Three microliters of beads were rinsed twice with PBS to remove the sodium azide preservative, then the supernatant was separated from the beads using a magnetic support that retains the beads on the walls of the tubes. These beads were then placed in contact with 50 µL of antibodies. The antibodies were grafted in a thermoshaker for 30 min at 37 °C and at 1200 rpm. Then, the beads were washed twice in PBS-T to remove any unbound antibodies. Fifty microliters of a mix of PBS-T (or a CAP solution or honey sample) with CAP–HRP conjugate were added to the tube. While the incubation was taking place, a solution of hydroquinone (275 mg to 25 mL phosphate buffer) was prepared in phosphate buffer, as well as a solution of hydrogen peroxide (520 µL to 5 mL of phosphate buffer). After incubation, the beads were rinsed twice with PBS-T (100 µL) to remove compounds in excess that were not attached to the antibodies and the honey extract. Pending reading of the results, the beads were set aside in 50 µL of phosphate buffer. Then, 50 µL of magnetic beads were deposited on the electrode, which itself was attached to a magnetic support, which was plunged into an electrochemical cell containing 12 mL of phosphate buffer and 1300 µL of hydroquinone solution. Hydroquinone acts as an electron transducer to facilitate the redox reaction of hydrogen peroxide catalyzed by HRP. Electrons will be taken up by the hydroquinone, and therefore be taken up by the electrode, and this signal will be converted to a readable signal by the computer (Figure 2). A known potential (−0.25 V) was applied to the electrode and when a well-stabilized baseline appeared on the screen, 65 µL of H2O2 solution was added (Figure 3).

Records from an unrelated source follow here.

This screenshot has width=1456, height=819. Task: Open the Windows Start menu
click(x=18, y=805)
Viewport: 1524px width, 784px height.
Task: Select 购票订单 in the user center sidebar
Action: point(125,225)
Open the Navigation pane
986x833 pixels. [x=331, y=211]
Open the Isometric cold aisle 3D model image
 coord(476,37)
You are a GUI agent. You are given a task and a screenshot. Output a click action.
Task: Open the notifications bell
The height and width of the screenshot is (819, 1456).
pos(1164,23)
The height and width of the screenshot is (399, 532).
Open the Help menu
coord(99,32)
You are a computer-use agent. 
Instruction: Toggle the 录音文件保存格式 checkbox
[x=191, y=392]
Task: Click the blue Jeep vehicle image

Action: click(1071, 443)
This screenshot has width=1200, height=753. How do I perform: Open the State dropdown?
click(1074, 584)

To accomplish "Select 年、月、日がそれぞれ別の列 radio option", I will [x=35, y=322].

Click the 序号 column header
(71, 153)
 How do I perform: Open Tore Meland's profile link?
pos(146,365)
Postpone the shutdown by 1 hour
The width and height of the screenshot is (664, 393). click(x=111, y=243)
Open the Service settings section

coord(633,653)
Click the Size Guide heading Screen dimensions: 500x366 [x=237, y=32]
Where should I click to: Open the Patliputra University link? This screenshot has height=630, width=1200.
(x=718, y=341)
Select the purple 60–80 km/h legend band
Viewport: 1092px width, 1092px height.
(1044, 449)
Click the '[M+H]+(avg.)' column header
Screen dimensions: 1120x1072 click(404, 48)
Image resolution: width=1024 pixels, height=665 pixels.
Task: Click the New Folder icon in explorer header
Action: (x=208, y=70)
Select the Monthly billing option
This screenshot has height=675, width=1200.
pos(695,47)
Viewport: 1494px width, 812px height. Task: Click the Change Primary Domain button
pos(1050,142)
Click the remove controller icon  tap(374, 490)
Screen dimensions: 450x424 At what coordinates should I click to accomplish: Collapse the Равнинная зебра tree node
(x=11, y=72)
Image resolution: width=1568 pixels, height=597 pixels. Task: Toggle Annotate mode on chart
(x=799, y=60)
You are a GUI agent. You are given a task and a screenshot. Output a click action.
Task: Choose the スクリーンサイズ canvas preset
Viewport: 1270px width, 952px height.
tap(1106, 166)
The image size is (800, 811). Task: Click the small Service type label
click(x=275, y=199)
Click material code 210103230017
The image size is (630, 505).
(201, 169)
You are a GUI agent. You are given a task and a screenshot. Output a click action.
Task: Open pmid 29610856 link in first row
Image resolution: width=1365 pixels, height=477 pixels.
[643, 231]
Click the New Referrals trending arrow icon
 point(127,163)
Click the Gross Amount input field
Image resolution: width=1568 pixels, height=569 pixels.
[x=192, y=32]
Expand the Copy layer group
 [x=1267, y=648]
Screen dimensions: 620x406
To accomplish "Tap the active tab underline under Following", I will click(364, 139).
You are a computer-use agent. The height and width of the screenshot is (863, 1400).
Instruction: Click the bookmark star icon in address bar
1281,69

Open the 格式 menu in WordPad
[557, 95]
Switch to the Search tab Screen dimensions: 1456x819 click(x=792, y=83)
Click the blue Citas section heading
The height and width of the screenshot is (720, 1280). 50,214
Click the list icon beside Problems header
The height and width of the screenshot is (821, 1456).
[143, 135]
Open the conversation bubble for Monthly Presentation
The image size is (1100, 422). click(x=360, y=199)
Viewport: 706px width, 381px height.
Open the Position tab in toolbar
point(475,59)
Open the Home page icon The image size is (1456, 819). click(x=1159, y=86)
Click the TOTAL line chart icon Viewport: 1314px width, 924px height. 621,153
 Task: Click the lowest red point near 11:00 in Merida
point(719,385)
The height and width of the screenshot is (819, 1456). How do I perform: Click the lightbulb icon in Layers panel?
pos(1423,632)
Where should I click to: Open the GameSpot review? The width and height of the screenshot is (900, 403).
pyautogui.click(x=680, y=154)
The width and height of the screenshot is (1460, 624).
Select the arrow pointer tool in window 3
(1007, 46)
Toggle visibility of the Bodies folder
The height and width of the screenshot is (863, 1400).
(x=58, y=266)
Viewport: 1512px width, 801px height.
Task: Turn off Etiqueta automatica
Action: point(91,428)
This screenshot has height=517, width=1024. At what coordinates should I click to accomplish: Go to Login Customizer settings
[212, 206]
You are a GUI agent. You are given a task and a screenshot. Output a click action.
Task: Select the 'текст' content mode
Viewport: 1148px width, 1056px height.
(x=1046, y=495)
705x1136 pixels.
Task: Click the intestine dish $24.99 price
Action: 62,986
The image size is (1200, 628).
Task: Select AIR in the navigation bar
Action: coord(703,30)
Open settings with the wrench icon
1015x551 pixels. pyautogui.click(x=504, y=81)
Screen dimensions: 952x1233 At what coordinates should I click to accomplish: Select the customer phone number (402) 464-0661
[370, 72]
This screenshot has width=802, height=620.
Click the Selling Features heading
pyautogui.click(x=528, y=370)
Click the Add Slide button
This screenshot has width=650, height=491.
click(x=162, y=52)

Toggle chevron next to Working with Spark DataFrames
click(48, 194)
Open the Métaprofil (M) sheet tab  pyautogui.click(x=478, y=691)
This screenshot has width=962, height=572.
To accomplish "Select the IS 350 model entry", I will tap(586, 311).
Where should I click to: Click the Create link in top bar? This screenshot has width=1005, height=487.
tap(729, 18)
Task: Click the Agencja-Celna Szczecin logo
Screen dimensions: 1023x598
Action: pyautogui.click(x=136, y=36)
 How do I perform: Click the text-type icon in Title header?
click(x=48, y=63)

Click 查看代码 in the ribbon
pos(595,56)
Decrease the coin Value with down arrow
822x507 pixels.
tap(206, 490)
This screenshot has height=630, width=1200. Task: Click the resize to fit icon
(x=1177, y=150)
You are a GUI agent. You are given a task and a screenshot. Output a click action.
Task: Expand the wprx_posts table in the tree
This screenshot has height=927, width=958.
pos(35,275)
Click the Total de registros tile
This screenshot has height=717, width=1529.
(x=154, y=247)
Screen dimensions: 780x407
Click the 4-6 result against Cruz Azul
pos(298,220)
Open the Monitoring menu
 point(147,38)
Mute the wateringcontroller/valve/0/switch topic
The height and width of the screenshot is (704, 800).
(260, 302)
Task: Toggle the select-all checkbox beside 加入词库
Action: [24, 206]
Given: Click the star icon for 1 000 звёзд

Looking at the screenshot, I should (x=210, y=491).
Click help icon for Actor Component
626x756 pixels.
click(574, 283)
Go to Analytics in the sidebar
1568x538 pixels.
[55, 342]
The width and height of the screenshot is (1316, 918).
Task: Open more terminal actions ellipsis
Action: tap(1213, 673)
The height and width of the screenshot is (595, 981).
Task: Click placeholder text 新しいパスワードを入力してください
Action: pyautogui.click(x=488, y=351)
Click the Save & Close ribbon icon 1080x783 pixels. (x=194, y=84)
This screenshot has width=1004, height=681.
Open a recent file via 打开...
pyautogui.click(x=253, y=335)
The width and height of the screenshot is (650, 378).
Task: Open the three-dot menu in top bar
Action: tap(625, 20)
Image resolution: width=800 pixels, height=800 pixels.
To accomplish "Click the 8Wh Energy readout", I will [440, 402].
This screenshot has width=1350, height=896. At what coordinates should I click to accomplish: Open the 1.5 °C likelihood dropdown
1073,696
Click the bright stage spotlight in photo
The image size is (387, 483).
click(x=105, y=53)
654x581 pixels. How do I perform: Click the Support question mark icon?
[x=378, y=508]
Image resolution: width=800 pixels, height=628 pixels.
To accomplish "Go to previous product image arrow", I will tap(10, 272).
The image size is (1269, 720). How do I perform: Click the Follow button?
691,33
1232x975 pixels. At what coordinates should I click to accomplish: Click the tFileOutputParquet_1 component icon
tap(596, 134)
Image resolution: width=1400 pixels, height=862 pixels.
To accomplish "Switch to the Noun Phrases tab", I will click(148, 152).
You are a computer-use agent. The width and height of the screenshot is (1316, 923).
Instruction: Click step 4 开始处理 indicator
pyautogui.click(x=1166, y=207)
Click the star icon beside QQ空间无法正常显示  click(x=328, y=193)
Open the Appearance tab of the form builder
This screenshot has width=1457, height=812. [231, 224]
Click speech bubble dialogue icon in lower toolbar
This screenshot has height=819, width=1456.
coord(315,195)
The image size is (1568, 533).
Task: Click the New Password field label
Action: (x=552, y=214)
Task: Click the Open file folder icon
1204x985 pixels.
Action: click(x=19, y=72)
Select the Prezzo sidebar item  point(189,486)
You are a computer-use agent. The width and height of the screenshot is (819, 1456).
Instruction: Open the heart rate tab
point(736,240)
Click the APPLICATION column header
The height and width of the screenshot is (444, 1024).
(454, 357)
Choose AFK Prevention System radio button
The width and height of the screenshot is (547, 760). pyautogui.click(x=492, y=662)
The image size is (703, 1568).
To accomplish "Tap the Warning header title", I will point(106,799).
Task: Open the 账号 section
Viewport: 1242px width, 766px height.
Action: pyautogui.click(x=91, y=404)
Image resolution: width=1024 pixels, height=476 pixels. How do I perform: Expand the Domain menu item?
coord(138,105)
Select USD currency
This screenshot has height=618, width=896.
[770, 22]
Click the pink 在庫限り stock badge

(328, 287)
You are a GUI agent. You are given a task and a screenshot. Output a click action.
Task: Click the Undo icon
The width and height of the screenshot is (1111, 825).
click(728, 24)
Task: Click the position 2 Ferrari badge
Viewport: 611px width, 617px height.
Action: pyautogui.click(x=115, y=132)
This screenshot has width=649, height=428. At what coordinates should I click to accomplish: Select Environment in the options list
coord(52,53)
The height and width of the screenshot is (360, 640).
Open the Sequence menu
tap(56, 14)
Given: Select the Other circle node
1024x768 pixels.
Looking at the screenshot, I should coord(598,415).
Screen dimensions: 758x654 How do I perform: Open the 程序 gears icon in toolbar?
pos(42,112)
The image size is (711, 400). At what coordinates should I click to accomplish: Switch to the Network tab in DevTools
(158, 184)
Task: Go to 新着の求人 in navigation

2.7. Optimization of Assay Conditions

Before starting the optimization, the first test was carried out with a moderate quantity of beads (5 µL) and a high concentration of antibodies and conjugate in PBS-T. Then, the assay conditions were optimized in buffer with a CAP concentration of 10 ng/mL.
The aim of the optimization was to determine the technical conditions that were a compromise between sensitivity (limit of detection, at least less than or equal to the regulatory limit), and cost of analysis. Several steps in the method have been optimized (Table 1): quantity of magnetic beads, temperature, time and intensity of rotation for the antibody incubation with the beads, CAP–HRP conjugate, hydroquinone and hydrogen peroxide concentrations, and incubation methods (i.e., a single incubation or a sequential incubation). Lastly, it is possible to adjust the potential applied by the potentiometer (between −0.1 and −0.4 V).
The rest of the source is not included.